─── EXCERPTED PASSAGE ───

The Opossum

The Garden, especially the bush remnant, has been significantly affected by the possum invasion. While they have been significantly controlled in the Garden, ongoing surveillance is required.

From 1837 to 1924 Australian possums were released in New Zealand with the aim of establishing a fur trade, but it was not until the 1930s that it became clear that considerable damage was being done to native forests.


Possums are good climbers so can forage at all levels in the forest. They eat the foliage of a wide range of plants including kamani, northern and southern rata and pohutukawa, five-finger, tree fuchsia, mahoe and wineberry, vines include the lawyers and supplejack, and the native mistletoes. The result is that many of the plants die and some species have been greatly reduced. Possums also eat a wide range of flowers, fruits and seeds and so compete with native birds, lizards and insects.


It is estimated that there are about 70 million possums in New Zealand. At one time trapping for skins was widespread, but the international campaign against the use of animal fur in clothing has largely ended this. Poison bait has been used either in bait stations or aerial drops. Smooth metal bands around their trunks to prevent possums from reaching the crown have protected individual trees.


Brushtail possums were among the earliest animals introduced into New Zealand by European settlers. They were first brought from Australia in 1837 to establish a fur industry. By 1922, 36 batches of possums had been imported, mostly from Tasmania where possums were larger and most had the black fur preferred by furriers. These possums and their descendants were liberated at more than 450 places around New Zealand by 1930. At the time, these introductions and liberations were considered entirely beneficial, but after 1900 a number of reports of possum damage to crops, orchards, and forests prompted the Government to commission investigations by two of the country's leading botanists, Professor HB Kirk and Dr L Cockayne. They both concluded that damage to New Zealand's forests was negligible. Kirk went so far as to state "opossums may, in my opinion, with advantage be liberated in all forest districts except where the forest is fringed by orchards or has plantations of imported tree species in the neighbourhood".

─── STORED DATA ───

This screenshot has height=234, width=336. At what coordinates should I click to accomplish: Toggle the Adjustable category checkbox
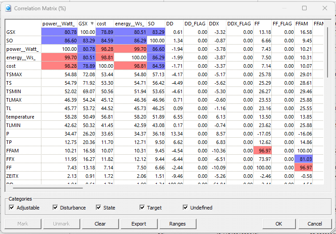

───

AIM OF THE EXERCISE -
Put this sentence from the possum text above into Spanish: "Poison bait has been used either in bait stations or aerial drops."

THE RESULT -
Se ha utilizado cebo envenenado, ya sea en estaciones de cebo o mediante lanzamientos aéreos.